Serbia deploys troops along Kosovo border as tensions soar
Kosovo police special units secure the area near the Jarinje border crossing on Sept. 20, 2021. (AFP Photo)


Serbian troops were on heightened alert Sunday along the border with Kosovo, the defense ministry said, accusing the territory of "provocations" after it deployed special police to the area.

The special police units were sent to two border crossings in the north of Kosovo, an area mainly populated by minority ethnic Serbs who reject the authority of the ethnic Albanian-led government in Pristina.

The deployment, which angered the Serbs, came after the Kosovo government last Monday decided to require drivers with Serbian registration plates to put on temporary ones when entering Kosovo.

Hundreds of ethnic Serbs have staged daily protests against the decision. They parked trucks and other vehicles along the roads to block traffic headed toward the border crossings.

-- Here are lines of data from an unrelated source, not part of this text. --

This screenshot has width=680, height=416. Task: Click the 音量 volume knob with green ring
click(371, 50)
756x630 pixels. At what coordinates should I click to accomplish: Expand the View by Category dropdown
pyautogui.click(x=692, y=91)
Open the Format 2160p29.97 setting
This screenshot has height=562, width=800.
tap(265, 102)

"After the provocations by the (special police) units ... Serbian President Aleksandar Vucic gave the order to heighten the alert for some Serbian army and police units," the defense ministry said in a statement. Serbian fighter jets again overflew the border region on Sunday after several sorties on Saturday, an Agence France-Presse (AFP) correspondent reported.

Meanwhile, Kosovo's Prime Minister Albin Kurti accused Serbia of trying to "provoke a serious international conflict." The comment came after an attack on two vehicle registration offices near their border. One of the registration offices was set ablaze in the small town of Zubin Potok and another was damaged in Zvecan. The officials reported no casualties or injuries.

"Individuals and groups, whose activities endanger the rule of law and public order, are attacking our state and disturb our peace," Kurti said on his Facebook account on Saturday.

"Serbia is encouraging them and supports them clearly," he added. "Serbia abuses the citizens of Kosovo in order to provoke a serious international conflict."

Belgrade designates border crossings between Serbia and Kosovo as "administrative" because it does not recognize its former province's independence, unilaterally declared in 2008.

Belgrade's position is that the decision to mandate temporary plates implies its status as an independent nation.

Serbian ally Russia also does not recognize Kosovo's independence, but most Western countries do, including the United States.

Albania, for its part, said it was "concerned by the escalation of the situation" and called on Serbia to withdraw its troops from the border.

Kosovo President Vjosa Osmani cut short a visit to New York for the U.N. general assembly "because of developments in the north of the country," her cabinet said.

Kosovo's declaration of independence came a decade after a war between ethnic Albanian guerrillas and Serbian forces that claimed 13,000 lives, mostly ethnic Albanians.

The United States and the European Union have called for a de-escalation of tensions and for the two sides to return to normalization talks, which the EU has mediated for about a decade.

The Serbian president said the normalization process can resume only if Kosovo withdraws the special police forces from the north.